What is required: Continue the passage below on privacy in nearest-neighbor classification, starting after its last sentence.

---- Selected text

First, note that since *r*-N and *k*-NN are *instance-based* learning algorithms, they do not build explicit models. (In contrast, the likes of logistic regression and decision trees do.) Therefore, queriers are “forced” to share their test instances with the data owner so that classification can be performed. In this sharing, privacy can be accommodated in several ways, such as perturbation and secure multiparty computation (SMC). Several methods using SMC were surveyed in Sect. 6, under the descriptive name “privacy-preserving *k*-NN”. Our algorithms can be used in combination with SMC to achieve the privacy of test instances. However, this combination would likely yield additional accuracy and/or efficiency loss, since SMC operations are computationally costly. Hence, we leave it for future work.

In addition, the collaborative environment setting above yields further interesting privacy properties. For example, if several queriers collaborate to build a batch of test instances, this may help disguise their queries by offering “crowd-blending privacy”. That is, upon receiving the combined set of queries, the data owner may not trace which query originated from which querier. Such collaboration relies on SMC, and can be achieved with or without the existence of a trusted third party. However, note that this setting is not robust to malicious parties. For example, a malicious querier can pose many queries with large regions, which increases the maximum clique sizes in the region overlap graph, which in turn causes higher sensitivity and more noise in query answers.

Finally, we discuss if an honest-but-curious party (say, Alice) can make inferences regarding other queries and queriers in such a collaborative setting. We argue that in this case, probability of inference depends on Alice’s existing background knowledge—if Alice has zero prior knowledge about the training data, then inferences are not likely. However, consider that Alice has background knowledge that she is querying a small, outlier region and she already knows the true label of her test instance. Assume that the noisy, \(\varepsilon \)-DP label that is returned to Alice does not match the true label she was expecting. Then, Alice infers that a large amount of noise must have been added to the answer, which must have been because many other queriers were querying the same region. In this case, Alice has made a clear inference regarding other queriers’ queries. This situation is caused, in part, by the fact that differential privacy does not guarantee absolute confidentiality or absolute disclosure prevention—it is accepted that a party with more background knowledge will be able to make more inferences (Dwork and Naor 2008).

--------
---- Dataset entries

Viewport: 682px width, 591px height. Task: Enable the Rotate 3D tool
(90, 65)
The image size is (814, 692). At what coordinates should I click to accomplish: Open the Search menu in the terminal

--------
---- Dataset entries

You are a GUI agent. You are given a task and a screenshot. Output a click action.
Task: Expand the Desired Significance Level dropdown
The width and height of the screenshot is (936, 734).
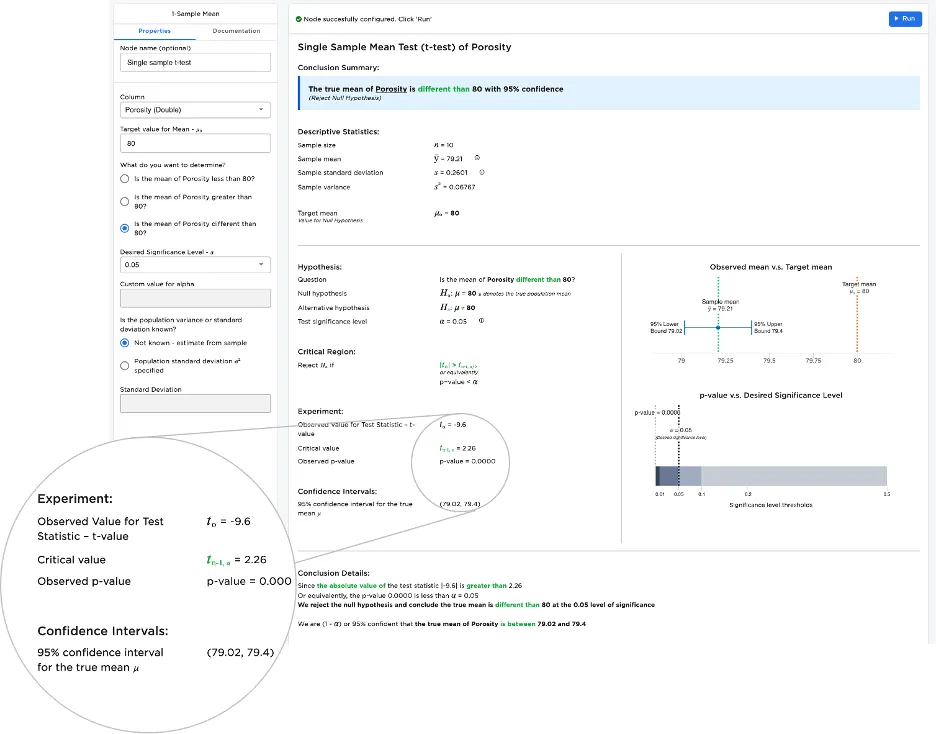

--------

Task response:
## 8 Conclusion

In this paper, we studied two instance-based classifiers (*r*-N and *k*-NN). We argued and experimentally showed that their baseline \(\varepsilon \)-DP implementations lead to undesirable loss in classification accuracy. Thus, we proposed more sophisticated algorithms to implement them. Our algorithm for private *r*-N classification was based on sensitivity analysis: We build a region overlap graph, from which we can find disconnected subgraphs that enjoy parallel execution, and further bound their sensitivity according to their maximum clique size. We showed theoretically that our analysis yields a tight upper bound on the amount of noise required to satisfy \(\varepsilon \)-DP. We then proposed private *k*-NN classifiers, based on the idea of converting them into *r*-N classifiers. We gave two algorithms for conversion in Sect. 4.3. We experimentally showed in Sect. 5 that the non-interactive algorithm is generally preferable unless data dimensionality is exceedingly high or \(\varepsilon \) is restrictively small. In addition, experiments illustrate that our proposed algorithms significantly outperform the baseline solutions, as well as classification on general purpose \(\varepsilon \)-DP data publication and other \(\varepsilon \)-DP machine learning techniques.

## Footnotes

- 1.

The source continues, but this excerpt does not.